Expressions, conditions, initialisers, constants
Equality expressions
Theoretically, every type supports some notion of equality (and inequality).
This is straightforward for simple (or primitive) value types that consist of one memory cell only (booleans and all numeric types of all sizes):
a == b
holds iff the value of a
is the same as the value of b
.
For structured (complex) value types we can decide equality by comparing every element of data structures recursively. At compile time the result of a comparison can be evaluated if the arguments are compile time constants. Thus it is technically no problem to compare compile time constants of any value type.
At runtime a recursive comparison algorithm is too much of a runtime penalty and what looks like a constant time operation turns out to be growing with the dimension of the structure.
An optimisation of runtime - not changing the run-time complexity but providing better factors - could be achieved by comparing the data structures byte-wise (memcmp
).
But this requires to fix padding in structs and then fails in special cases:
floating point elements may use different bit representations for the same numerical value, e.g. +0.0
and -0.0
.
Consequently, the comparison operator for structured data may not be used at runtime (like in C) and results in a type check error.
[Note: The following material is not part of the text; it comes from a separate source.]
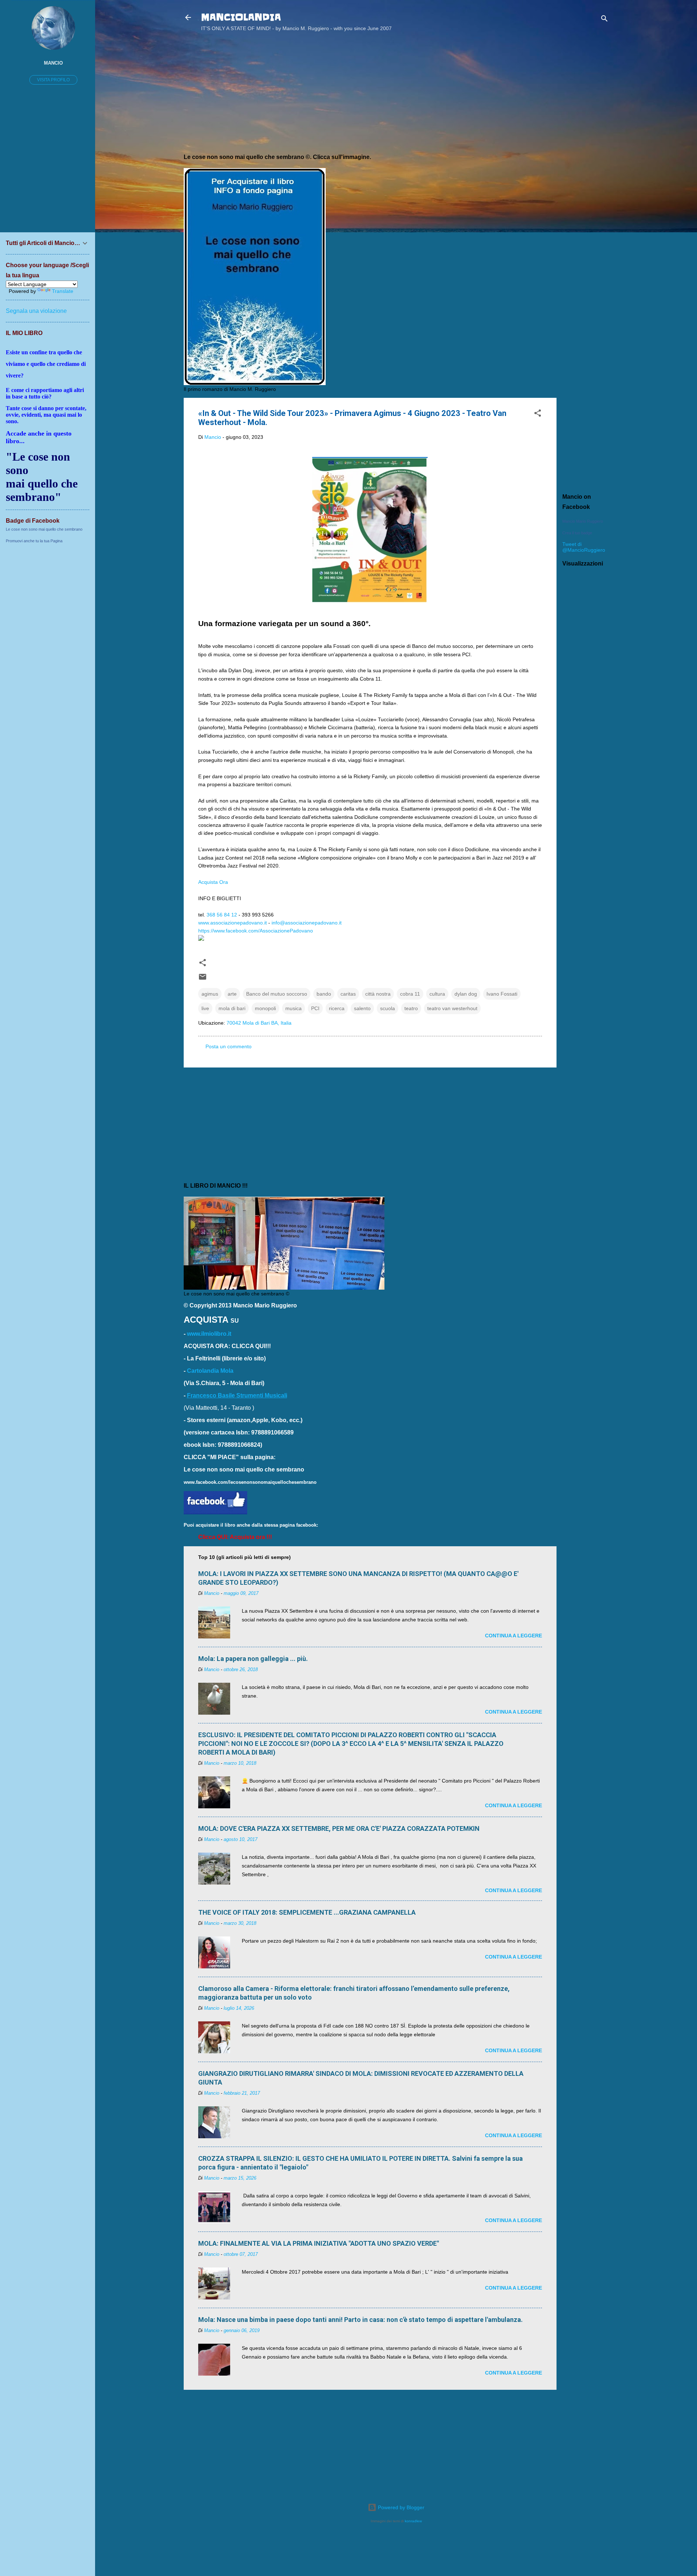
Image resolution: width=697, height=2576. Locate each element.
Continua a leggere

Reference types are not implemented yet but in principle they will have the same behaviour: compare (dereferenced) values for simple types, and disallow comparison for complex types.
Using constants
In order to make evaluation work for arbitrary constant expressions the names are resolved by the constant values (literals) they represent.
Thus at the end of the type check phase the declarations of the consts do exist and can be translated to C but all their usages disappear (being substituted by the value).
This has the drawback of less readable C code but still allows to export constants as #defines and use them in foreign code by including the relevant .h
file.
In C89, structs can be initialised using structured literals but cannot be assigned new values using structured literals. The same is true for arrays in all versions of C. Additionally, when calling functions the arguments need to be pointers to memory locations that contain the (structured) data. In all these cases, in the generated C code we create a stack local (automatic) temporary variable that is initialised using the literal and then use that variable (or its address) to perform assignments or function calls. In summary, literals occur only on the right hand side of initialisation in the generated C code.
Side effects in conditions are not allowed
It is obvious that testing an await
condition may not have any impact on the state to implement a synchronous program.
Additionally, we forbid side effects in conditions of preemption and all standard, imperative statements.
This clearly seperates concerns of making decision about the current program state and (possibly) triggering other, (possibly) concurrent computation.
The common programming practice of C where conditions’ side effects are used to also advance computation is regarded as bad practice in Blech until proven otherwise.
Side effects are allowed in initialisers
Despite the urge to restrict the wild programmer, we allow side effects when declaring and initialising a variable. Otherwise the following code that declares an immutable variable cannot be written:
let status = f()(x)
Instead, we would have to write
var status: typeOfF
status = f()(x)
which not only is longer and less readable but makes status
a mutable variable which is not the intention of the programmer.